Treatment and respiratory support modes for neonates with respiratory distress syndrome
Published in Expert Opinion on Orphan Drugs, 2020
Theodore Dassios, Hemant Ambulkar, Anne Greenough
Surfactant therapy has been well proven to reduce mortality and morbidity in infants with RDS. It is now common practice not to give surfactant prophylaxis to all, but rather stabilize babies on noninvasive respiratory support in the delivery suite and give early selective surfactant to infants with signs of RDS. Increasingly, LISA less invasive surfactant administration is used and endotracheal intubation and ventilation avoided. Whether such practice is effective in the delivery suite has rarely been assessed. There are early promising results from nebulization of surfactant. Systemically administered corticosteroids should not be given in the perinatal period, for although effective in increasing extubation, serious complications occur.
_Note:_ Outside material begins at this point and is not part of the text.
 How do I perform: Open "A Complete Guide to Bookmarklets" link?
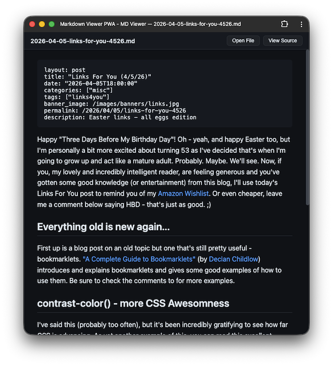(139, 259)
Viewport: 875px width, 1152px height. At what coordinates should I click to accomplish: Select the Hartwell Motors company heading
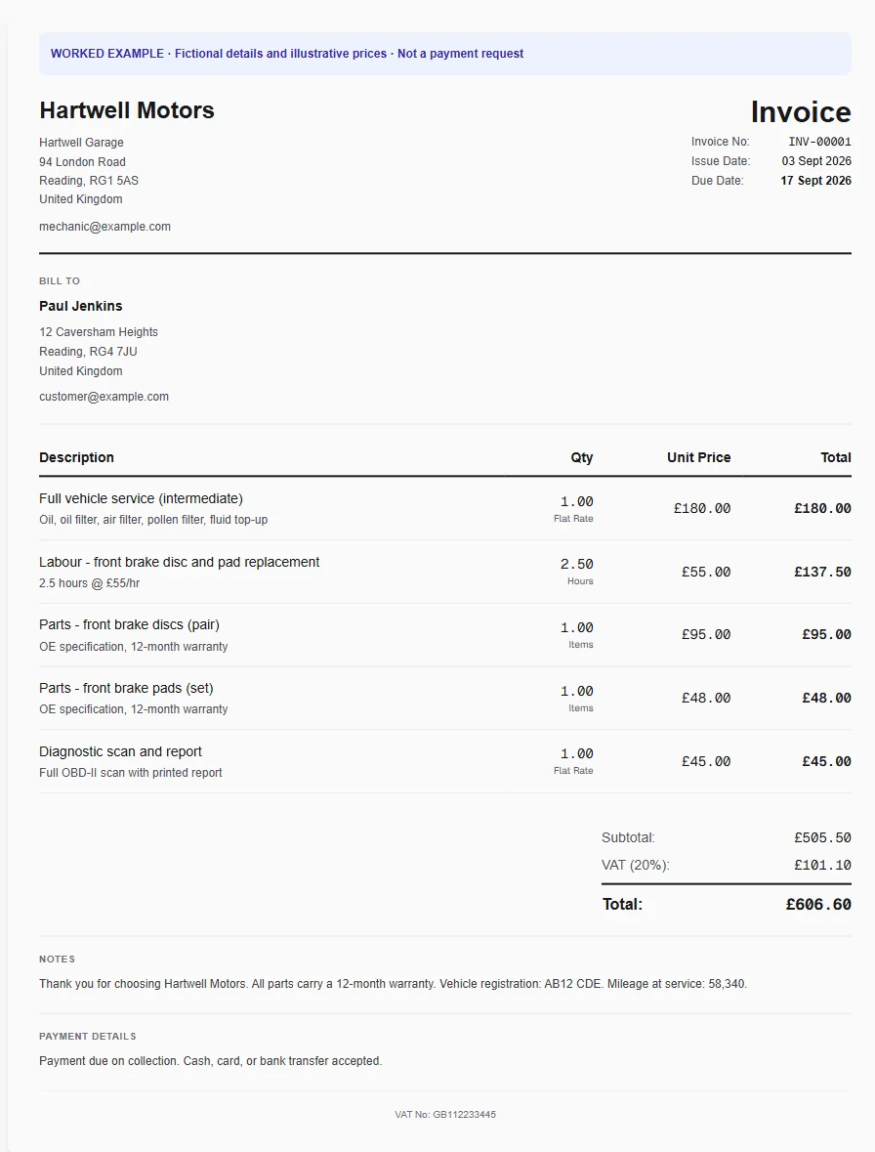pos(127,110)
Early, inhaled budesonide has been associated with an increased mortality. There is no evidence to support routine use of salbutamol or myo-inositol, but inhaled nitric oxide may be helpful in preterm infants with proven pulmonary hypertension. Caffeine should be routinely administered as it reduces BPD, improves neurodevelopmental outcomes, and reduces motor impairment. Further research is required regarding the safety and efficacy of stem cells before they can be considered as a treatment for RDS. Noninvasive techniques of respiratory support include nasal continuous positive airway pressure (nCPAP), nasal intermittent positive pressure ventilation (NIPPV) and heated, humidified, high-flow cannula (HHFNC). Randomized controlled trials (RCTs) of nCPAP versus ventilation have given mixed results. Meta-analysis demonstrated NIPPV rather than nCPAP provided better support post extubation. After extubation, HHFNC has similar efficacy to CPAP. Invasive techniques which synchronize inflations with the patient’s respiratory efforts lead to a shorter duration of mechanical ventilation. Further studies are required to assess the efficacy of newer synchronized techniques that is PAV proportional assist ventilation and NAVA neurally adjusted ventilatory assist. RCTs of VTV have demonstrated reductions in BPD. Systematic reviews have demonstrated high-frequency oscillatory ventilation (HFOV) does not reduce BPD, but it may be associated with superior longer-term lung function. Closed loop automatic oxygen control looks promising, but the long-term efficacy needs testing in appropriate RCTs.